## Exercise instructions
Copy every line from the data below in which the string "Collapse" can be found.

Top of The records

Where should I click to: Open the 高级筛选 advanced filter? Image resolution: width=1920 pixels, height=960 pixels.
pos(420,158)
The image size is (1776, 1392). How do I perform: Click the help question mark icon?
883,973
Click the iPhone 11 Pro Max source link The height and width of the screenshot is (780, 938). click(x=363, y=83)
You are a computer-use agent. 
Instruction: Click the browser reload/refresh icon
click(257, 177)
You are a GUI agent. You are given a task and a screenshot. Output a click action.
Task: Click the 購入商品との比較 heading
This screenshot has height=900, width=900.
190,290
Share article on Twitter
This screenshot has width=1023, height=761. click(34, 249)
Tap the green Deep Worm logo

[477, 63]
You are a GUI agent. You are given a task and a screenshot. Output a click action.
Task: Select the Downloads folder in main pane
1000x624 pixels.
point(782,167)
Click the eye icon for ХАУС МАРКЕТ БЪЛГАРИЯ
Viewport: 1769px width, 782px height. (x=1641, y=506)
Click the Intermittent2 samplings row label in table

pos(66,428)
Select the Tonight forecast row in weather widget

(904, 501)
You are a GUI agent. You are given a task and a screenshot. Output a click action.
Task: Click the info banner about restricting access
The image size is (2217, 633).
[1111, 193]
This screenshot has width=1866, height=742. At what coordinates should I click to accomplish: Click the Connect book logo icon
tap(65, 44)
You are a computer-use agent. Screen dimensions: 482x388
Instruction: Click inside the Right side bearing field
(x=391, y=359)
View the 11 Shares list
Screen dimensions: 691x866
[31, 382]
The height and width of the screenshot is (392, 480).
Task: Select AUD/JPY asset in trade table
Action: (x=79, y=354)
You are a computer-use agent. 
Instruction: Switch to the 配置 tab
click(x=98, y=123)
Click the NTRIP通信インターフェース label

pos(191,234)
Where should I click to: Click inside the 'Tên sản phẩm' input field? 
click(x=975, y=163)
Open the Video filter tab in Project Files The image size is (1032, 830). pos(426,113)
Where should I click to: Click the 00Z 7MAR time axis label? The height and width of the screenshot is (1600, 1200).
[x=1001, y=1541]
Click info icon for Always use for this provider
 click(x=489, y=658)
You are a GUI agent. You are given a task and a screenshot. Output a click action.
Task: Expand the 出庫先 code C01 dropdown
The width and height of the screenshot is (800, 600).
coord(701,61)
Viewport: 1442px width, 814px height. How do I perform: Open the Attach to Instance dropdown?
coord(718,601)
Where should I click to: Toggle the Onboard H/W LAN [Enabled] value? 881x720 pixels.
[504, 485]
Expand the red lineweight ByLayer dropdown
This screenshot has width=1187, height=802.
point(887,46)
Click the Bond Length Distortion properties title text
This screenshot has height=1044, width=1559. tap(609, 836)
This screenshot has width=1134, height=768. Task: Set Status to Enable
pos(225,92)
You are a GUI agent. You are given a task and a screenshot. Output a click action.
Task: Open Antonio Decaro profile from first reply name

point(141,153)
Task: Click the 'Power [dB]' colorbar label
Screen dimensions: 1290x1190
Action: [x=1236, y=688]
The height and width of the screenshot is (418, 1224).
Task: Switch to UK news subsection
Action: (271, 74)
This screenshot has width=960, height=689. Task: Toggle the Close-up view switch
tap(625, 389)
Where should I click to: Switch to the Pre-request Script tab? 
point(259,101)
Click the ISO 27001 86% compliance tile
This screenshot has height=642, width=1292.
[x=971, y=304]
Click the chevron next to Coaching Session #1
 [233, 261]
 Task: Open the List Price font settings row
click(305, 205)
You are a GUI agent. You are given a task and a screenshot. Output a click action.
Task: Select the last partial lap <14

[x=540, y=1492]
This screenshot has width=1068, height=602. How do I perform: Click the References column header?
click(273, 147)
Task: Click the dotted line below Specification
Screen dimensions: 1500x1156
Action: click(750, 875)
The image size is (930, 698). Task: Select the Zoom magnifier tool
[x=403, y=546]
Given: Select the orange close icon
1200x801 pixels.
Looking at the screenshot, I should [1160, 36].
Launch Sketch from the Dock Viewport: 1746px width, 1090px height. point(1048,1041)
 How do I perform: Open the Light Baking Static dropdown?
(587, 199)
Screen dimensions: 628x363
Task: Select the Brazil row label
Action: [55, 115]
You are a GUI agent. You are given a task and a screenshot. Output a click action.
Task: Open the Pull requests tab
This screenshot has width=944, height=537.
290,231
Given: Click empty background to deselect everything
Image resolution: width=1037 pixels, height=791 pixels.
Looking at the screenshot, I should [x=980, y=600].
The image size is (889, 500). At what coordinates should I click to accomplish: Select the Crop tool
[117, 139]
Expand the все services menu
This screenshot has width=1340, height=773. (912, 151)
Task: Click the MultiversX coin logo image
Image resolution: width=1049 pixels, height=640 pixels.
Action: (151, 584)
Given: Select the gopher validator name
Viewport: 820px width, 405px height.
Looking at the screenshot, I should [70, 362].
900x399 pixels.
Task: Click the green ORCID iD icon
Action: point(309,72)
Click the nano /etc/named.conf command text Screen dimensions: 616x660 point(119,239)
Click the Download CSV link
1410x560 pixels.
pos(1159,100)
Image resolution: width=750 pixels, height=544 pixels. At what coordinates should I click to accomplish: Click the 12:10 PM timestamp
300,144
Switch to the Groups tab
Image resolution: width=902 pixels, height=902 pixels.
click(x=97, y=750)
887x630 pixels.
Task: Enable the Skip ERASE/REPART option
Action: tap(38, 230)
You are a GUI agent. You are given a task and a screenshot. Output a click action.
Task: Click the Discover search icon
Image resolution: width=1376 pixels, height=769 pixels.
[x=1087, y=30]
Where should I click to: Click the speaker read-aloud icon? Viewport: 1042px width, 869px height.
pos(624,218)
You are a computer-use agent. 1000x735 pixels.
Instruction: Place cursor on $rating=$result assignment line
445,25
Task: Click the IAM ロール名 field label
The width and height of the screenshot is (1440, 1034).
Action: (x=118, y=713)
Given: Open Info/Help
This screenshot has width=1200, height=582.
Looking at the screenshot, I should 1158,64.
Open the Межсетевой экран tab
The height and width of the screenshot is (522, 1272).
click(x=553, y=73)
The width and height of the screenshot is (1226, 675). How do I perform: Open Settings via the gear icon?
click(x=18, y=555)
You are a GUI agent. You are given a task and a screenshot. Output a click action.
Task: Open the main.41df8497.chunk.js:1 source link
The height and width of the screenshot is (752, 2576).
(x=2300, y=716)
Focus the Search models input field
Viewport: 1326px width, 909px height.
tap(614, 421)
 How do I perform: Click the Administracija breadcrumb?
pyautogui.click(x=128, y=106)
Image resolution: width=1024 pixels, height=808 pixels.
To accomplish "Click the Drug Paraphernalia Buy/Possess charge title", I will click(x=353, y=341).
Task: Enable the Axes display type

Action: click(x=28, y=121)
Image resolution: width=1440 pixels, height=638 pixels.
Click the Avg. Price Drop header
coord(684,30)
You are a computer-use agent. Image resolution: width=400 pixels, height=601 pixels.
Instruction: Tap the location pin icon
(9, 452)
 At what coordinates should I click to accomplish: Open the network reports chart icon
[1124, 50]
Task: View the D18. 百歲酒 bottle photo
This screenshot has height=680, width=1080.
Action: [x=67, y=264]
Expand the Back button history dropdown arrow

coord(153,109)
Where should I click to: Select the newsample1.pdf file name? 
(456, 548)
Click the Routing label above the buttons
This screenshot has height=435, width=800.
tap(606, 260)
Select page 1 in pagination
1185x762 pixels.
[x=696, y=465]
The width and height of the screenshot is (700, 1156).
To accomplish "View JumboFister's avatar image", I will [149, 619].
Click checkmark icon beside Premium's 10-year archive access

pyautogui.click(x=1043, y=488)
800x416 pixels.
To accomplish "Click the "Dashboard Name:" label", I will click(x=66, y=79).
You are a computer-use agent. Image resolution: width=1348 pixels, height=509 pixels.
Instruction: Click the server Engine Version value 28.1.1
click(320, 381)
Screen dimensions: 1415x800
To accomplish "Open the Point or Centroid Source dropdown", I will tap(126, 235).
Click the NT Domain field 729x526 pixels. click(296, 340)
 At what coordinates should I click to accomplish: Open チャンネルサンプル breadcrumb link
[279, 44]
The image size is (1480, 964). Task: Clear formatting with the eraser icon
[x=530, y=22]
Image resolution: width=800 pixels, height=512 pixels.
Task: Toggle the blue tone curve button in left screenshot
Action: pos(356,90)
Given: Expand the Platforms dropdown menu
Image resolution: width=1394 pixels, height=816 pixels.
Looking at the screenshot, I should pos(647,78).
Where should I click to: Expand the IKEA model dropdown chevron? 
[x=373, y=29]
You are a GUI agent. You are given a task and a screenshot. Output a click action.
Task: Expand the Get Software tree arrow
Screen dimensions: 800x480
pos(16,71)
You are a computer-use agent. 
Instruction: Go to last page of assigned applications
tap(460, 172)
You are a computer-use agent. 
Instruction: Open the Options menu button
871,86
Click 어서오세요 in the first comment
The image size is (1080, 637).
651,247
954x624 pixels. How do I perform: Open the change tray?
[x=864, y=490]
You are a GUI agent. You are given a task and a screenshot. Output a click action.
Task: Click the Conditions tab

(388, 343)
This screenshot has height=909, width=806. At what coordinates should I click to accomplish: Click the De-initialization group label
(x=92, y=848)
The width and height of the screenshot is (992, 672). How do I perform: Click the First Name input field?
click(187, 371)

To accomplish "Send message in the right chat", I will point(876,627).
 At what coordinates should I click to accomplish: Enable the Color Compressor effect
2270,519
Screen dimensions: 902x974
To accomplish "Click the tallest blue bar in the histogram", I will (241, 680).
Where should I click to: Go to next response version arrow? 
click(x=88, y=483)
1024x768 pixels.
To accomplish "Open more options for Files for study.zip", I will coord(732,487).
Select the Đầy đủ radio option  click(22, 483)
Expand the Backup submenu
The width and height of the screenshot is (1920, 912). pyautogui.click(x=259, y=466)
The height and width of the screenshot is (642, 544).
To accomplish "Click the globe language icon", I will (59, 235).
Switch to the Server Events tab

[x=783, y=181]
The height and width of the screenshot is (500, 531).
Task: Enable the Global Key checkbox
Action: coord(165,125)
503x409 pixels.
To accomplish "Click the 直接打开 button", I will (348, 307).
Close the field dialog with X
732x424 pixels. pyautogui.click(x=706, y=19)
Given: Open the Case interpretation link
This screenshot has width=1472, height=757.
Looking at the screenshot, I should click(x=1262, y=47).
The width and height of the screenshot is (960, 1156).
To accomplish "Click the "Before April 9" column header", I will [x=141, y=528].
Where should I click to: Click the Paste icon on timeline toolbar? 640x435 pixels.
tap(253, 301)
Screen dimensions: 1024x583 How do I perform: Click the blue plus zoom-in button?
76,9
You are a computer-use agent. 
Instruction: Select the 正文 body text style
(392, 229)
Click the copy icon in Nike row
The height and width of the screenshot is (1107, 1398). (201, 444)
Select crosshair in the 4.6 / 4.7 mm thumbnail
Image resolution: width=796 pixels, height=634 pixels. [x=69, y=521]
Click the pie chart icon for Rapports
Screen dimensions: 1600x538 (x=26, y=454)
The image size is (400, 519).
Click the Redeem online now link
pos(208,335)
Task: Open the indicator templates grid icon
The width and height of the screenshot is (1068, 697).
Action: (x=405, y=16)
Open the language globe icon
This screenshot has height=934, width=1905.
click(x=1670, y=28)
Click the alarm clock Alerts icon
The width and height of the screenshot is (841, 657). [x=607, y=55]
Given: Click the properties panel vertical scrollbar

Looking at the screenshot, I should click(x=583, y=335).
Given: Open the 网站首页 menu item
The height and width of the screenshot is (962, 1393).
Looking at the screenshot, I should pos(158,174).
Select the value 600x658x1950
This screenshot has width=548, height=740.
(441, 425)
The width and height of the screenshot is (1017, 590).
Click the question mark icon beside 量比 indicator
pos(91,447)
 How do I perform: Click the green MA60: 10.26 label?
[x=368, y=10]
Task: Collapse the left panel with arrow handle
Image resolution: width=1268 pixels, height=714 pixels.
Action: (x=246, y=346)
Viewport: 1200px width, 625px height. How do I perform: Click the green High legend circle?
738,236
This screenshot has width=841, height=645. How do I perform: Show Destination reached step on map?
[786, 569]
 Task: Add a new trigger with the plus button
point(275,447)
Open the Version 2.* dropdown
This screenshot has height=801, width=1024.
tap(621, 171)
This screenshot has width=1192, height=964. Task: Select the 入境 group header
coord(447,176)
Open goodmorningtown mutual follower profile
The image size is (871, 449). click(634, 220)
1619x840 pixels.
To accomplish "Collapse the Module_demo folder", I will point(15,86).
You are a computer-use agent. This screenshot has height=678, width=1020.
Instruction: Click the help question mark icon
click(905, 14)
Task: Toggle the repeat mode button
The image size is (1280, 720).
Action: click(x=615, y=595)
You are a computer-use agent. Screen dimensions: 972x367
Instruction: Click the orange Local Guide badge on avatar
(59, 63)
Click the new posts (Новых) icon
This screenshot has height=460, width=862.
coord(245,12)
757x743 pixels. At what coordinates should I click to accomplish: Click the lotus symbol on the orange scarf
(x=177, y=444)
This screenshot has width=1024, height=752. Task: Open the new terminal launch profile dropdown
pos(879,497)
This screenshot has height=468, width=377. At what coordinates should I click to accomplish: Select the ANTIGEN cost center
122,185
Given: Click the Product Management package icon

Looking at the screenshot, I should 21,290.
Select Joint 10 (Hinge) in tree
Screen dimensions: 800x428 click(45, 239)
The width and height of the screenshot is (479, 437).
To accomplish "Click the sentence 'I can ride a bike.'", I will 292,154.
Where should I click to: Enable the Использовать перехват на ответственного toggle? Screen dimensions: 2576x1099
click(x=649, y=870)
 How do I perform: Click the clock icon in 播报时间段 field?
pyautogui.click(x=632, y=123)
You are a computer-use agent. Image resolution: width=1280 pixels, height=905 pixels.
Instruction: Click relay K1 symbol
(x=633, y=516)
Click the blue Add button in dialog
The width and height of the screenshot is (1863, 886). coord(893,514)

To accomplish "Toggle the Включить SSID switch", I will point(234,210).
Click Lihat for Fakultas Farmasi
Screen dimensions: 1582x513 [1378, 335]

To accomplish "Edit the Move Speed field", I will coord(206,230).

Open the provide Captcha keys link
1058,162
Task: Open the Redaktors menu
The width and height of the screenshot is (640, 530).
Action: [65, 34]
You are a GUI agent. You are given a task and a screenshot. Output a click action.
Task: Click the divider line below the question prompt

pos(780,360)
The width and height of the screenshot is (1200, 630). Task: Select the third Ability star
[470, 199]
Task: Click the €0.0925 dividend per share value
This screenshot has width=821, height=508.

Bottom of The records

## Expected output
Task: Collapse the left panel with arrow handle
To accomplish "Collapse the Module_demo folder", I will point(15,86).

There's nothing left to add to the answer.